As I approached I called back “OK, here comes the toughest crossing!”
Garnette, tired and a little cold because the sun had passed over the mountain tops next to us, said “You can’t step across that? Isn’t this the last one?”
Last week’s discussion about the open mic poetry reading resembles this exchange. Here I said something in clear sarcasm. The context made the statement clear. The words were chosen carefully. Still, because she was tired Garnette didn’t get it for about a minute.
A couple of nights previous, I was in a car with Garnette and a few others. We crossed Moulton Parkway. I said “We can’t drive on this. It’s Moulton.” Garnette groaned (which is the proper response for a truly wretched pun like this — people who laugh at puns just don’t get them) and another passenger — also very intelligent — didn’t catch on right away. These things happen.
Explaining any joke ruins it as comedians know. I think the same can hold true of writing, though when matters are more serious, you need to get clarity, definitions.
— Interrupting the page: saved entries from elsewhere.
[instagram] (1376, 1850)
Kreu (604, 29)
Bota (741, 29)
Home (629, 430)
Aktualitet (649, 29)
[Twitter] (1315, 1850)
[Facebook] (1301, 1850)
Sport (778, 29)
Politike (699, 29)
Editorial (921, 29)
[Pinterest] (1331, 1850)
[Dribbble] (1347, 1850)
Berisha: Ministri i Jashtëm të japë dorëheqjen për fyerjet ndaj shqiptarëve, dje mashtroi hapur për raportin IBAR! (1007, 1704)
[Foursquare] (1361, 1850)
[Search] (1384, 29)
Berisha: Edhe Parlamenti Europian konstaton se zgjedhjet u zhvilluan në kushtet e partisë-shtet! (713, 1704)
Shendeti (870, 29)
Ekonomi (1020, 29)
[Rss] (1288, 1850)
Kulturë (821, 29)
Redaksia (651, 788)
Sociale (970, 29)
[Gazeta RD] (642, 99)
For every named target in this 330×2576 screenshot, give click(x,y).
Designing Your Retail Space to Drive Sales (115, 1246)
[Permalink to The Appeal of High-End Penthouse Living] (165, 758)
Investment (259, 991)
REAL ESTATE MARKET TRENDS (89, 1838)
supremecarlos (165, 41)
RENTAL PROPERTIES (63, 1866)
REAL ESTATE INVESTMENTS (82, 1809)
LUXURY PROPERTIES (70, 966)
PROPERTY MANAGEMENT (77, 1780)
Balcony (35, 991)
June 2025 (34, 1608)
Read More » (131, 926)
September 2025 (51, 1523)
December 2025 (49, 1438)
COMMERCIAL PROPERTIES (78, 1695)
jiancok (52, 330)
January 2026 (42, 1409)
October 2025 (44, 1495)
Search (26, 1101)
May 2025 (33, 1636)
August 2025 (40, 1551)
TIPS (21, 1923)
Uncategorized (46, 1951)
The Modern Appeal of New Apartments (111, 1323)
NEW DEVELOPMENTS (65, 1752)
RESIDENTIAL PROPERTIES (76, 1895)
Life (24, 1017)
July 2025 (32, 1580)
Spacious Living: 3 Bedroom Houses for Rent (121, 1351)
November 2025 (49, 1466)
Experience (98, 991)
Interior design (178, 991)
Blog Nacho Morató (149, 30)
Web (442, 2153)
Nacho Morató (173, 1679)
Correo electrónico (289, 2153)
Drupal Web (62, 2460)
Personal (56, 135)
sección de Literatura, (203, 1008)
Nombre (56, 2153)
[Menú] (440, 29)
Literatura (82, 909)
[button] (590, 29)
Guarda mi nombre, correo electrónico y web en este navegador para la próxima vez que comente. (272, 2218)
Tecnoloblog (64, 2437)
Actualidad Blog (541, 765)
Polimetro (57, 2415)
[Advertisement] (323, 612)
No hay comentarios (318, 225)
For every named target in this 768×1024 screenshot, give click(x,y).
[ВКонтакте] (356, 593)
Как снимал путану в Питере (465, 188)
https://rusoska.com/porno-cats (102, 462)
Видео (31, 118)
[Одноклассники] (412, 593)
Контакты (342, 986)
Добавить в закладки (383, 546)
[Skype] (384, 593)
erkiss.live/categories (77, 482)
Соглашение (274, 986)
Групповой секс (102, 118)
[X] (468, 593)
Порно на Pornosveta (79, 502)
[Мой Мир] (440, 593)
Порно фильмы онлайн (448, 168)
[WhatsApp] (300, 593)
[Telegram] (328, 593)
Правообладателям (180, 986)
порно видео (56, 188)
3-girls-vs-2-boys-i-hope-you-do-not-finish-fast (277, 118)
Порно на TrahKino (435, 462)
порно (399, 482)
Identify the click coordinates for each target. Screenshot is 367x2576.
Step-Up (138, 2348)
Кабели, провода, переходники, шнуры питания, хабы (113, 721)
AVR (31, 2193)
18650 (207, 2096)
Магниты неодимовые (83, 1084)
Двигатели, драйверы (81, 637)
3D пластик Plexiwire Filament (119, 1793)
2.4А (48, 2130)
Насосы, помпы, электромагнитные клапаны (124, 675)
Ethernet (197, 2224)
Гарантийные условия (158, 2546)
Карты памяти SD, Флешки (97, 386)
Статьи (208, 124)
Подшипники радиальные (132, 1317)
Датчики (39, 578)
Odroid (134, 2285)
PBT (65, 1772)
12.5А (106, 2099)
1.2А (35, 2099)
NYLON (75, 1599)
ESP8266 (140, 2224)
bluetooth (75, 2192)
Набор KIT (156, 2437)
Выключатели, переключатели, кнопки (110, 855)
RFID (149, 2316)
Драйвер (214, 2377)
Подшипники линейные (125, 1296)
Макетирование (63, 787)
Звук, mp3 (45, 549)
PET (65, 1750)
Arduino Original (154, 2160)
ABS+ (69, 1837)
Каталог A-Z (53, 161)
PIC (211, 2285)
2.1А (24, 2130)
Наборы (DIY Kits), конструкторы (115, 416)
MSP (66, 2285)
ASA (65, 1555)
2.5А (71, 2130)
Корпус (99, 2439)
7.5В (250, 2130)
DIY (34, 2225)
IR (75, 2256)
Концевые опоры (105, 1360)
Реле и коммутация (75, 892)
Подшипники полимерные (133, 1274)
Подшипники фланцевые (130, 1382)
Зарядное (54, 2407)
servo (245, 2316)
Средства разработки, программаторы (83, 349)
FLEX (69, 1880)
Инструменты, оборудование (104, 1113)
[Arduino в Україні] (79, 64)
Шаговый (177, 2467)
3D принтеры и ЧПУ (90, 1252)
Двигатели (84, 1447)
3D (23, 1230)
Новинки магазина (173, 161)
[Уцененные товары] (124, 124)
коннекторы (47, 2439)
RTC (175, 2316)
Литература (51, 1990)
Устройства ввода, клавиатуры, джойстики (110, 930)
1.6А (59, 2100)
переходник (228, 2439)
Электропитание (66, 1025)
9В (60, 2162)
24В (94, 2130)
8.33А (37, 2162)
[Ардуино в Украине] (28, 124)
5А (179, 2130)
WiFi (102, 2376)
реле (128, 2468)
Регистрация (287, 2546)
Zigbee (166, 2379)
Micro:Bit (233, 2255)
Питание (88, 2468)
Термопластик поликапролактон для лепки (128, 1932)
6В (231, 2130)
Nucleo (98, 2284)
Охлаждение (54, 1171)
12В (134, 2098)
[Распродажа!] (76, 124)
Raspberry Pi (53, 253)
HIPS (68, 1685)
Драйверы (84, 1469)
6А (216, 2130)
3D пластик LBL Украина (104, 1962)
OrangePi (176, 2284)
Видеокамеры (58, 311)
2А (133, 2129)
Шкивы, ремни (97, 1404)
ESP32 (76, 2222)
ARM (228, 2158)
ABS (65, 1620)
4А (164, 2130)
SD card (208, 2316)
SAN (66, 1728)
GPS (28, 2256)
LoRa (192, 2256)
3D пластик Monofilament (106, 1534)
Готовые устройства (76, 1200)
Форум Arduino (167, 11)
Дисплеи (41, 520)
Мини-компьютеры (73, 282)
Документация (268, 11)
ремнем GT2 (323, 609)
Writers need to write clearly, but readers also make mistakes. Consider those freshmen who read Swift’s A Modest Proposal for the first time and then come to class ready to denounce him as a cannibal. It’s not Swift’s fault that they didn’t get the joke. He writes clearly enough: the outrageousness of his proposal blows in the wind, obstructing any view which might lead a reader to take it seriously. And yet, some run into that flag and get so close to the weave that they can’t see the point.
To writers: clearly state what you want to say. To readers: read twice, three times. Neither writer nor reader should rush their exercise.